In 2017, Die Zeit published a filmed documentary about his work in two parts.

== Art & sound installations ==

- In 2017, Martin Kohlstedt created a visual-acoustic performance called "Currents" in collaboration with Reeperbahn Festival and the design groups 'Bloodbrothers' and 'Elektropastete'. In "Currents" generatively generated visualizations were projected in a specially built 360° dome. Kohlstedt played live in this dome and his play responded actively to the visuals.

- Martin Kohlstedt composed the score for a 'fireworks musical' commissioned by the 'Feria Nacional de la Pirotecnia' fireworks festival in Tultepec, Mexico, the largest of its kind in Latin America.

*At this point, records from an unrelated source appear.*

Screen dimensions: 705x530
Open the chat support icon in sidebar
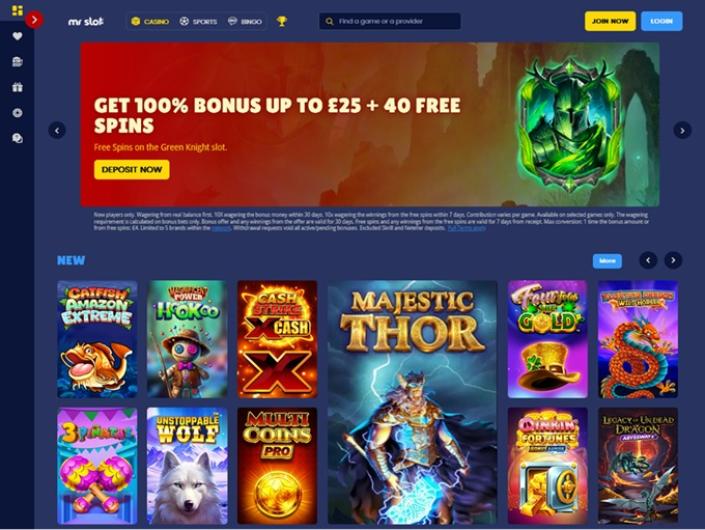(x=17, y=138)
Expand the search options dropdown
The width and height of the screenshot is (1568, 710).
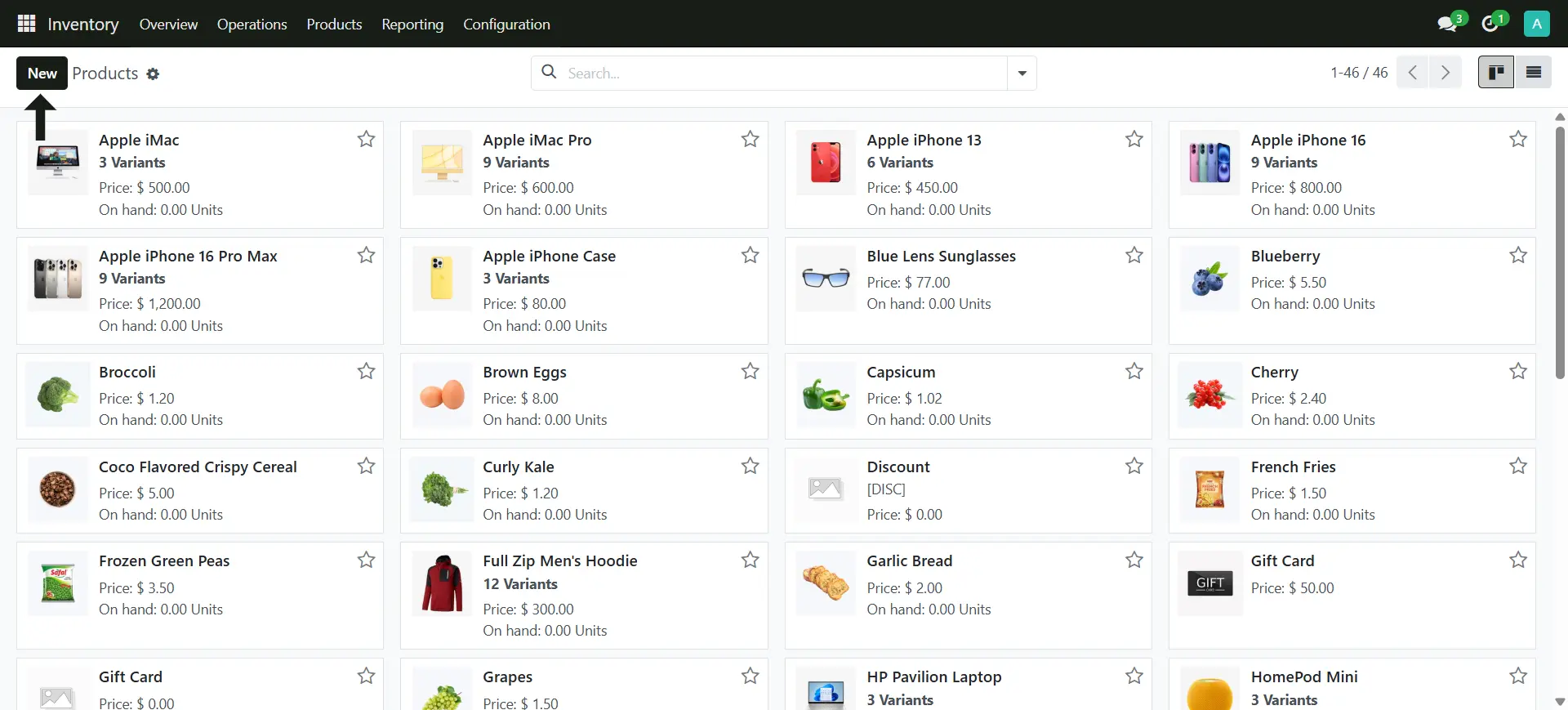(x=1022, y=74)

- In 2019 Kohlstedt composed an interactive sound installation titled "KIUMAKO" for the Burning Man Festival, Nevada, in collaboration with 'Kunst-Technik-Einheit'. Several algorithms work together and generate different dramaturgies, melodies, bars and instrumentation under the influence of the visitors and their behavior.

== Discography ==

=== Solo albums ===
- 2012: Tag
- 2014: Nacht
- 2015: Nacht Reworks
- 2017: Strom
- 2019: Ströme
- 2020: FLUR
- 2023: FELD
- 2024: Live
- 2026: Kluft

=== Singles & EPs ===
- 2013: Tag Remixes (EP - Edition Kohlstedt)
- 2017: OMBLEH (Single - Edition Kohlstedt)
- 2020: JINGOL (Henrik Schwarz Recurrent) (Single - Warner Classics)
- 2020: THIPHY (Peter Broderick Reimagining) (Single - Warner Classics)
- 2020: SENIMB (Robag Wruhme Marowk Rehand) (Single - Warner Classics)
- 2020: KSYCHA (ÄTNA Who Are You Rework) (Single - Warner Classics)
- 2020: AMSOMB (Marlow Re-Mood) (Single - Warner Classics)
- 2020: TARLEH (Hannah Epperson Recurrent) (Single - Warner Classics)
- 2020: NIODOM (Panthera Krause Recurrent) (Single - Warner Classics)
- 2020: AUHEJA (Sudan Archives Recurrent) (Single - Warner Classics)

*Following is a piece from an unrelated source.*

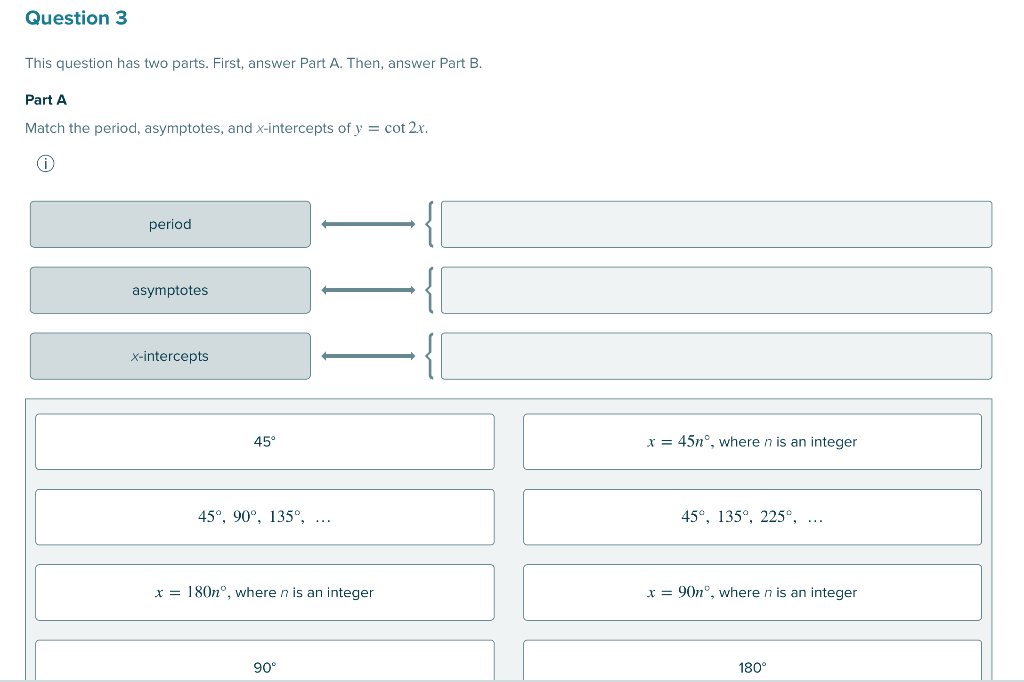Image resolution: width=1024 pixels, height=682 pixels.
Task: Choose the 45° answer tile
Action: point(264,442)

=== Movie scores & soundtracks ===
- 2010: Margot (Clemens Beier)
- 2011: Lo Vedo (Rafael Vogel)
- 2011: Ausgeträumt (Konstantin Egerndorfer)
- 2015: Hexenmilch (Martin Jehle)
- 2016: Anna (Martin Jehle)
- 2016: Farewell Halong (No Fairway to Halong Bay) (Duc Ngo Ngoc)
- 2016: Ein Haufen Liebe (Alina Cyranek)
- 2017: Monju Hunters of Sofugan Island (Karim Eich and Dirk Wachsmuth)
- 2018: Das Leben in mir (Konstantin Egerndorfer)
- 2018: MOJSŁOŃIK - My Little Elephant (Silke Meya)
- 2019: Uferfrauen – Lesbisches L(i)eben in der DDR (Barbara Wallbraun)
- 2020: The Man with the Camera (B.K. Wunder)
- 2020: Grace (Konstantin Egerndorfer)

== Environmentalism ==
In 2019 Kohlstedt bought 1.2 hectare of land in the Thuringian Forest to reforest it. Over 100 volunteers helped this project which is financed by concert ticket sales. In the first phase 10,000 trees are to be planted. The project is an effort to integrate actions on climate change into the music industry. In a 2026 interview, Kohlstedt claimed the project now comprises seven forest areas and that more than 5,000 trees had now been planted.